Item position entries -
- - -
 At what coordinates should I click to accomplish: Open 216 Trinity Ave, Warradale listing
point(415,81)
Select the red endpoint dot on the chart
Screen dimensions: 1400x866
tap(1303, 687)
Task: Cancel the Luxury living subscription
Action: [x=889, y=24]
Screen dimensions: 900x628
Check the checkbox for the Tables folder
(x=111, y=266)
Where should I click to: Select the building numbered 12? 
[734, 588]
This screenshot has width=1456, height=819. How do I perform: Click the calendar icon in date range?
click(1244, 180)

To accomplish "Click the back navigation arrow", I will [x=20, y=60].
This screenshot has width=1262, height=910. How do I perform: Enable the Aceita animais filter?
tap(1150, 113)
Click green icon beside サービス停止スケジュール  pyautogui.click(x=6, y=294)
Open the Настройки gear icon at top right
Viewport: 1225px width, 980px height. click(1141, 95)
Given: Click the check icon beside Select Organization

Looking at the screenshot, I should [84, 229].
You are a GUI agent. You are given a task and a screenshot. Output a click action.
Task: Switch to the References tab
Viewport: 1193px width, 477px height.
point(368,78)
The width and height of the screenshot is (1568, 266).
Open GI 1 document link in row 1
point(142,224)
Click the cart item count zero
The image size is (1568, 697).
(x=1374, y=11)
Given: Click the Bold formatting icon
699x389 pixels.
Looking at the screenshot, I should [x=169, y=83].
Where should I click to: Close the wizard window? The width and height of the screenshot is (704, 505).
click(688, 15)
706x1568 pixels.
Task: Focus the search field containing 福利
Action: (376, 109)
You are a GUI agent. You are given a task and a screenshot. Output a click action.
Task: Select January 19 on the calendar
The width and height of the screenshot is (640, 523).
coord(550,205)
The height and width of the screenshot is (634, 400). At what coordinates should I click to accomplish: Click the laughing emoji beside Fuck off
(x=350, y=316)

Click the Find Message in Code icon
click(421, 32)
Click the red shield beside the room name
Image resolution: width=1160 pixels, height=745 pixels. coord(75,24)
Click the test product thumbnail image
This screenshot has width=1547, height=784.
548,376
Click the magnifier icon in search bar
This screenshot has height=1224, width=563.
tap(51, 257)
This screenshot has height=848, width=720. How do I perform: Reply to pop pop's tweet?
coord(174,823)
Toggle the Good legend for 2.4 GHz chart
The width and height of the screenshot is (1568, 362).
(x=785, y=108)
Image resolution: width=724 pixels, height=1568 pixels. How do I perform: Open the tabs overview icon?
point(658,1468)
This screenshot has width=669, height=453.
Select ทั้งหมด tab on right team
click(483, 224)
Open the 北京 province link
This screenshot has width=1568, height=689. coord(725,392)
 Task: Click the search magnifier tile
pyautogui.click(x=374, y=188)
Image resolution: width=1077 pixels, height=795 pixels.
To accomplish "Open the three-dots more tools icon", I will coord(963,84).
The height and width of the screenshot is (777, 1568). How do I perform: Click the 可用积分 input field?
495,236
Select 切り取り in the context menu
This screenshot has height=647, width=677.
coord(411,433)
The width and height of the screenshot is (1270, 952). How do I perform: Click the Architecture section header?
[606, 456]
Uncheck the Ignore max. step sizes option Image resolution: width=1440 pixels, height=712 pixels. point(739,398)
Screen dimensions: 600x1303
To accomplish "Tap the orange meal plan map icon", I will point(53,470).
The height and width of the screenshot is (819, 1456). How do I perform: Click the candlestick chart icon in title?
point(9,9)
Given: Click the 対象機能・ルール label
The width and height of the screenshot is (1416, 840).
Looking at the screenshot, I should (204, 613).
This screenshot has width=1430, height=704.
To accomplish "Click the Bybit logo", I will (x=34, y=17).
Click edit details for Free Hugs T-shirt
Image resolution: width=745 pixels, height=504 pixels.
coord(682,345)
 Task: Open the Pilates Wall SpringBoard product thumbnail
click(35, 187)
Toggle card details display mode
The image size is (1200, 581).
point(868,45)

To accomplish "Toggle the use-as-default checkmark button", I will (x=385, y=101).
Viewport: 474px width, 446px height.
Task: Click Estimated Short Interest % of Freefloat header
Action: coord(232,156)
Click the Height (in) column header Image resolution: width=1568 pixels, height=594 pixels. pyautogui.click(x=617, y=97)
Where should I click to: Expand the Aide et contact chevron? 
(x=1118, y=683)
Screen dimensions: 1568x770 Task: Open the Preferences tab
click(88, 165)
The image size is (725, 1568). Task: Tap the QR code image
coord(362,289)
- - -
TASK STATEMENT - Could you reproduce the lines of every item above without changing a single character?

EXERCISE RESULT -
 At what coordinates should I click to accomplish: Open 216 Trinity Ave, Warradale listing
point(415,81)
Select the red endpoint dot on the chart
Screen dimensions: 1400x866
tap(1303, 687)
Task: Cancel the Luxury living subscription
Action: [x=889, y=24]
Screen dimensions: 900x628
Check the checkbox for the Tables folder
(x=111, y=266)
Where should I click to: Select the building numbered 12? 
[734, 588]
This screenshot has width=1456, height=819. How do I perform: Click the calendar icon in date range?
click(1244, 180)

To accomplish "Click the back navigation arrow", I will [x=20, y=60].
This screenshot has width=1262, height=910. How do I perform: Enable the Aceita animais filter?
tap(1150, 113)
Click green icon beside サービス停止スケジュール  pyautogui.click(x=6, y=294)
Open the Настройки gear icon at top right
Viewport: 1225px width, 980px height. click(1141, 95)
Given: Click the check icon beside Select Organization

Looking at the screenshot, I should [84, 229].
You are a GUI agent. You are given a task and a screenshot. Output a click action.
Task: Switch to the References tab
Viewport: 1193px width, 477px height.
point(368,78)
The width and height of the screenshot is (1568, 266).
Open GI 1 document link in row 1
point(142,224)
Click the cart item count zero
The image size is (1568, 697).
(x=1374, y=11)
Given: Click the Bold formatting icon
699x389 pixels.
Looking at the screenshot, I should [x=169, y=83].
Where should I click to: Close the wizard window? The width and height of the screenshot is (704, 505).
click(688, 15)
706x1568 pixels.
Task: Focus the search field containing 福利
Action: (376, 109)
You are a GUI agent. You are given a task and a screenshot. Output a click action.
Task: Select January 19 on the calendar
The width and height of the screenshot is (640, 523).
coord(550,205)
The height and width of the screenshot is (634, 400). At what coordinates should I click to accomplish: Click the laughing emoji beside Fuck off
(x=350, y=316)

Click the Find Message in Code icon
click(421, 32)
Click the red shield beside the room name
Image resolution: width=1160 pixels, height=745 pixels. coord(75,24)
Click the test product thumbnail image
This screenshot has width=1547, height=784.
548,376
Click the magnifier icon in search bar
This screenshot has height=1224, width=563.
tap(51, 257)
This screenshot has height=848, width=720. How do I perform: Reply to pop pop's tweet?
coord(174,823)
Toggle the Good legend for 2.4 GHz chart
The width and height of the screenshot is (1568, 362).
(x=785, y=108)
Image resolution: width=724 pixels, height=1568 pixels. How do I perform: Open the tabs overview icon?
point(658,1468)
This screenshot has width=669, height=453.
Select ทั้งหมด tab on right team
click(483, 224)
Open the 北京 province link
This screenshot has width=1568, height=689. coord(725,392)
 Task: Click the search magnifier tile
pyautogui.click(x=374, y=188)
Image resolution: width=1077 pixels, height=795 pixels.
To accomplish "Open the three-dots more tools icon", I will coord(963,84).
The height and width of the screenshot is (777, 1568). How do I perform: Click the 可用积分 input field?
495,236
Select 切り取り in the context menu
This screenshot has height=647, width=677.
coord(411,433)
The width and height of the screenshot is (1270, 952). How do I perform: Click the Architecture section header?
[606, 456]
Uncheck the Ignore max. step sizes option Image resolution: width=1440 pixels, height=712 pixels. point(739,398)
Screen dimensions: 600x1303
To accomplish "Tap the orange meal plan map icon", I will point(53,470).
The height and width of the screenshot is (819, 1456). How do I perform: Click the candlestick chart icon in title?
point(9,9)
Given: Click the 対象機能・ルール label
The width and height of the screenshot is (1416, 840).
Looking at the screenshot, I should (204, 613).
This screenshot has width=1430, height=704.
To accomplish "Click the Bybit logo", I will (x=34, y=17).
Click edit details for Free Hugs T-shirt
Image resolution: width=745 pixels, height=504 pixels.
coord(682,345)
 Task: Open the Pilates Wall SpringBoard product thumbnail
click(35, 187)
Toggle card details display mode
The image size is (1200, 581).
point(868,45)

To accomplish "Toggle the use-as-default checkmark button", I will (x=385, y=101).
Viewport: 474px width, 446px height.
Task: Click Estimated Short Interest % of Freefloat header
Action: coord(232,156)
Click the Height (in) column header Image resolution: width=1568 pixels, height=594 pixels. pyautogui.click(x=617, y=97)
Where should I click to: Expand the Aide et contact chevron? 
(x=1118, y=683)
Screen dimensions: 1568x770 Task: Open the Preferences tab
click(88, 165)
The image size is (725, 1568). Task: Tap the QR code image
coord(362,289)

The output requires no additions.